Task item:
Write the entries below again, precisely as they appear.

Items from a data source
++++++++

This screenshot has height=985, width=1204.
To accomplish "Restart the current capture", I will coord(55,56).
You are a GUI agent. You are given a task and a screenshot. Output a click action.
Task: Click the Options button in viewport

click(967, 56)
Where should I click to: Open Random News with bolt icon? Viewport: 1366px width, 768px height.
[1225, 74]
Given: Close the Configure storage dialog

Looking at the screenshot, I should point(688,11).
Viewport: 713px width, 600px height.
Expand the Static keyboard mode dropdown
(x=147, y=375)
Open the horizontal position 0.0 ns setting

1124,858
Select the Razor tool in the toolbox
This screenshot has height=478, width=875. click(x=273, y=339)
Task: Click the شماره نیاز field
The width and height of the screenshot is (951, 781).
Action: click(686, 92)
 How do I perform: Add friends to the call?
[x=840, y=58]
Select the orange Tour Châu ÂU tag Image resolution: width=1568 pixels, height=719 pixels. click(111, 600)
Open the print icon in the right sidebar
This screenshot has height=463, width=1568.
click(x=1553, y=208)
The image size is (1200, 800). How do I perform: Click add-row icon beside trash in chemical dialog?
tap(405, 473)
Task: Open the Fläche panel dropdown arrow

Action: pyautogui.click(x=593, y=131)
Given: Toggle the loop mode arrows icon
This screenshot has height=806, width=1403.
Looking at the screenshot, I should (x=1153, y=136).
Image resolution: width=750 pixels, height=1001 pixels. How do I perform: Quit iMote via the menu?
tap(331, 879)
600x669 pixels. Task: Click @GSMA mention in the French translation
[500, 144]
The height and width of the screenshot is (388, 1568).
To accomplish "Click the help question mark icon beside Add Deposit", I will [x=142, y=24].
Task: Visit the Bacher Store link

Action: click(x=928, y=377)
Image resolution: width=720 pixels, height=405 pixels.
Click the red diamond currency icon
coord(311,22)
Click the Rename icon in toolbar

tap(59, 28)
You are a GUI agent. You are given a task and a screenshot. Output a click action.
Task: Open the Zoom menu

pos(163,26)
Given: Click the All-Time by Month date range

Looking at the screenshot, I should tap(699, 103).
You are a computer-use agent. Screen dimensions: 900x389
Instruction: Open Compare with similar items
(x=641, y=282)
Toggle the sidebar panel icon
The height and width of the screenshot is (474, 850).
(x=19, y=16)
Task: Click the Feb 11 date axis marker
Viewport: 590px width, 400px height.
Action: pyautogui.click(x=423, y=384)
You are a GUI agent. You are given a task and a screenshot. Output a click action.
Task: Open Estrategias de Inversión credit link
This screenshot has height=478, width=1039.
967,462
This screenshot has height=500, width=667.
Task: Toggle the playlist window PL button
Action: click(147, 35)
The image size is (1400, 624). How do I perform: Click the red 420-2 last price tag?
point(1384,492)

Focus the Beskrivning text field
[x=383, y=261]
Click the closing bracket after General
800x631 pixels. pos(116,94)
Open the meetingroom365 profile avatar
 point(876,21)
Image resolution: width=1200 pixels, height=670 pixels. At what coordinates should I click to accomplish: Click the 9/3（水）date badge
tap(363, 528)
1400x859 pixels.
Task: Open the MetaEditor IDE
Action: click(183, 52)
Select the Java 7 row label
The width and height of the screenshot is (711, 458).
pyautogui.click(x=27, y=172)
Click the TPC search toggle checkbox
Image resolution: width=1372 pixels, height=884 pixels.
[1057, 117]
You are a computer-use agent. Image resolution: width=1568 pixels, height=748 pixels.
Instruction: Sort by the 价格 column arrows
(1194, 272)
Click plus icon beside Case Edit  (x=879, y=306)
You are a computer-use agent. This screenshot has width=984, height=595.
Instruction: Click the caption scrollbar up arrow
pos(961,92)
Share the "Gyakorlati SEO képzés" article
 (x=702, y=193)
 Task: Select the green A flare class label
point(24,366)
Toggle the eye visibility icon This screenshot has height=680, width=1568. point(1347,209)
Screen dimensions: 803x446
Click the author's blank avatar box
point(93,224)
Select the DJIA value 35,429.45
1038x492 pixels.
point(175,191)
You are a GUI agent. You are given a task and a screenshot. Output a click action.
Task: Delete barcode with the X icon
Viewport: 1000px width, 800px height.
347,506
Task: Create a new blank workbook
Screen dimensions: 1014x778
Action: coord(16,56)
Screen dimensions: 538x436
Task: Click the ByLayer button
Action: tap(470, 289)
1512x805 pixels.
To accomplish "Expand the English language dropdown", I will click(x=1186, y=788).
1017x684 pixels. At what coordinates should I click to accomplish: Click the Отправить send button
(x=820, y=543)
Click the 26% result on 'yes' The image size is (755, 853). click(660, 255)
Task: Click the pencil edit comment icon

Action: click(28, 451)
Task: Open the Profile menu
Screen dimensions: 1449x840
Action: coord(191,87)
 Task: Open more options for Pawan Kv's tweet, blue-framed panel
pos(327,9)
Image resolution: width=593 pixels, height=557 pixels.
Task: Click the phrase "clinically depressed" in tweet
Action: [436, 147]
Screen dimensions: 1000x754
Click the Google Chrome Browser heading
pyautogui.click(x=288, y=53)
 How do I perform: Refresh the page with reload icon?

++++++++

Output for this exercise:
This screenshot has height=985, width=1204.
To accomplish "Restart the current capture", I will coord(55,56).
You are a GUI agent. You are given a task and a screenshot. Output a click action.
Task: Click the Options button in viewport

click(967, 56)
Where should I click to: Open Random News with bolt icon? Viewport: 1366px width, 768px height.
[1225, 74]
Given: Close the Configure storage dialog

Looking at the screenshot, I should point(688,11).
Viewport: 713px width, 600px height.
Expand the Static keyboard mode dropdown
(x=147, y=375)
Open the horizontal position 0.0 ns setting

1124,858
Select the Razor tool in the toolbox
This screenshot has height=478, width=875. click(x=273, y=339)
Task: Click the شماره نیاز field
The width and height of the screenshot is (951, 781).
Action: click(686, 92)
 How do I perform: Add friends to the call?
[x=840, y=58]
Select the orange Tour Châu ÂU tag Image resolution: width=1568 pixels, height=719 pixels. click(111, 600)
Open the print icon in the right sidebar
This screenshot has height=463, width=1568.
click(x=1553, y=208)
The image size is (1200, 800). How do I perform: Click add-row icon beside trash in chemical dialog?
tap(405, 473)
Task: Open the Fläche panel dropdown arrow

Action: pyautogui.click(x=593, y=131)
Given: Toggle the loop mode arrows icon
This screenshot has height=806, width=1403.
Looking at the screenshot, I should (x=1153, y=136).
Image resolution: width=750 pixels, height=1001 pixels. How do I perform: Quit iMote via the menu?
tap(331, 879)
600x669 pixels. Task: Click @GSMA mention in the French translation
[500, 144]
The height and width of the screenshot is (388, 1568).
To accomplish "Click the help question mark icon beside Add Deposit", I will [x=142, y=24].
Task: Visit the Bacher Store link

Action: click(x=928, y=377)
Image resolution: width=720 pixels, height=405 pixels.
Click the red diamond currency icon
coord(311,22)
Click the Rename icon in toolbar

tap(59, 28)
You are a GUI agent. You are given a task and a screenshot. Output a click action.
Task: Open the Zoom menu

pos(163,26)
Given: Click the All-Time by Month date range

Looking at the screenshot, I should tap(699, 103).
You are a computer-use agent. Screen dimensions: 900x389
Instruction: Open Compare with similar items
(x=641, y=282)
Toggle the sidebar panel icon
The height and width of the screenshot is (474, 850).
(x=19, y=16)
Task: Click the Feb 11 date axis marker
Viewport: 590px width, 400px height.
Action: pyautogui.click(x=423, y=384)
You are a GUI agent. You are given a task and a screenshot. Output a click action.
Task: Open Estrategias de Inversión credit link
This screenshot has height=478, width=1039.
967,462
This screenshot has height=500, width=667.
Task: Toggle the playlist window PL button
Action: click(147, 35)
The image size is (1400, 624). How do I perform: Click the red 420-2 last price tag?
point(1384,492)

Focus the Beskrivning text field
[x=383, y=261]
Click the closing bracket after General
800x631 pixels. pos(116,94)
Open the meetingroom365 profile avatar
 point(876,21)
Image resolution: width=1200 pixels, height=670 pixels. At what coordinates should I click to accomplish: Click the 9/3（水）date badge
tap(363, 528)
1400x859 pixels.
Task: Open the MetaEditor IDE
Action: click(183, 52)
Select the Java 7 row label
The width and height of the screenshot is (711, 458).
pyautogui.click(x=27, y=172)
Click the TPC search toggle checkbox
Image resolution: width=1372 pixels, height=884 pixels.
[1057, 117]
You are a computer-use agent. Image resolution: width=1568 pixels, height=748 pixels.
Instruction: Sort by the 价格 column arrows
(1194, 272)
Click plus icon beside Case Edit  (x=879, y=306)
You are a computer-use agent. This screenshot has width=984, height=595.
Instruction: Click the caption scrollbar up arrow
pos(961,92)
Share the "Gyakorlati SEO képzés" article
 (x=702, y=193)
 Task: Select the green A flare class label
point(24,366)
Toggle the eye visibility icon This screenshot has height=680, width=1568. point(1347,209)
Screen dimensions: 803x446
Click the author's blank avatar box
point(93,224)
Select the DJIA value 35,429.45
1038x492 pixels.
point(175,191)
You are a GUI agent. You are given a task and a screenshot. Output a click action.
Task: Delete barcode with the X icon
Viewport: 1000px width, 800px height.
347,506
Task: Create a new blank workbook
Screen dimensions: 1014x778
Action: coord(16,56)
Screen dimensions: 538x436
Task: Click the ByLayer button
Action: tap(470, 289)
1512x805 pixels.
To accomplish "Expand the English language dropdown", I will click(x=1186, y=788).
1017x684 pixels. At what coordinates should I click to accomplish: Click the Отправить send button
(x=820, y=543)
Click the 26% result on 'yes' The image size is (755, 853). click(660, 255)
Task: Click the pencil edit comment icon

Action: click(28, 451)
Task: Open the Profile menu
Screen dimensions: 1449x840
Action: coord(191,87)
 Task: Open more options for Pawan Kv's tweet, blue-framed panel
pos(327,9)
Image resolution: width=593 pixels, height=557 pixels.
Task: Click the phrase "clinically depressed" in tweet
Action: [436, 147]
Screen dimensions: 1000x754
Click the Google Chrome Browser heading
pyautogui.click(x=288, y=53)
 How do I perform: Refresh the page with reload icon?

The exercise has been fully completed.